→ **Work instruction A**:
From the research highlights, output everything from "Mindfulness-based stress reduction" down to "him about it.", copied word for word.
→ **Work instruction B**:
According to the research highlights, in which journal was the cost study of mind-body therapy for back pain published?
→ **Work instruction C**:
Summarize the research highlights in two sentences.

→ **Exercise passage**:
╔══
4. Mind-body therapy found cost-effective for back pain

Mindfulness-based stress reduction may provide cost-saving treatment for low back pain compared to usual care—and cognitive behavioral therapy seems cost-effective. These findings are timely, as the opioid crisis is forcing doctors to change how they treat chronic pain, shifting toward nondrug remedies and psychological interventions. Daniel C. Cherkin, PhD, a senior investigator emeritus, led the team that did this research, published in Spine with KPWHRI and RAND colleagues. The New York Times quoted him about it.

5. Sharing the best innovations in primary care

Innovative primary care practices across the country engage health professional and lay staff thoroughly in patient care, helping to free providers up to focus on tasks that only they can perform. And this lets the practices meet the expectations of a patient-centered medical home. Dr. Wagner led Learning from Effective Ambulatory Practices, a national program of the Robert Wood Johnson Foundation, and published its observations in BMC Family Practice.
╚══
→ **Data shown**:
╔══
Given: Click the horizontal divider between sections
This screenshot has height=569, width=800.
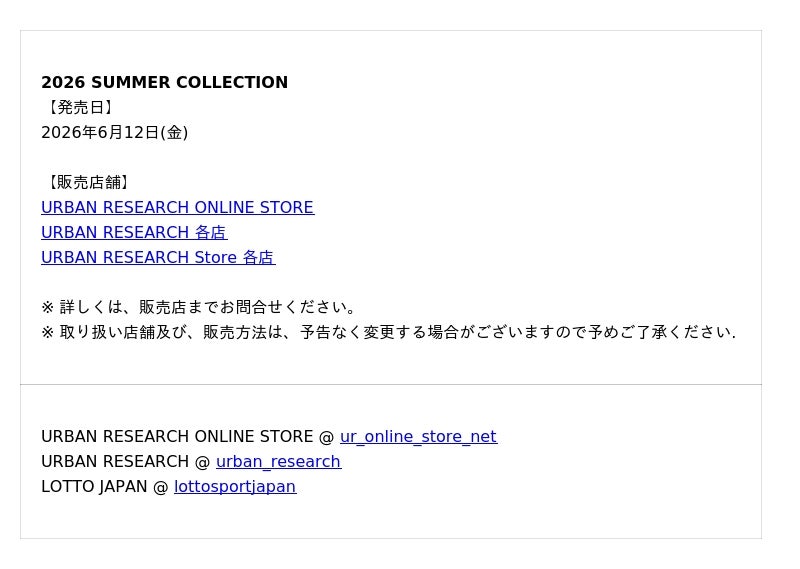Looking at the screenshot, I should pyautogui.click(x=391, y=384).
╚══
→ **Answer space A**:
Mindfulness-based stress reduction may provide cost-saving treatment for low back pain compared to usual care—and cognitive behavioral therapy seems cost-effective. These findings are timely, as the opioid crisis is forcing doctors to change how they treat chronic pain, shifting toward nondrug remedies and psychological interventions. Daniel C. Cherkin, PhD, a senior investigator emeritus, led the team that did this research, published in Spine with KPWHRI and RAND colleagues. The New York Times quoted him about it.

→ **Answer space B**:
Spine

→ **Answer space C**:
Research led by Daniel C. Cherkin and published in Spine found that mindfulness-based stress reduction may be cost-saving for low back pain compared to usual care and that cognitive behavioral therapy seems cost-effective. Dr. Wagner led a national program that found innovative primary care practices engage health professional and lay staff thoroughly in patient care, which frees providers for tasks only they can perform, and he published its observations in BMC Family Practice.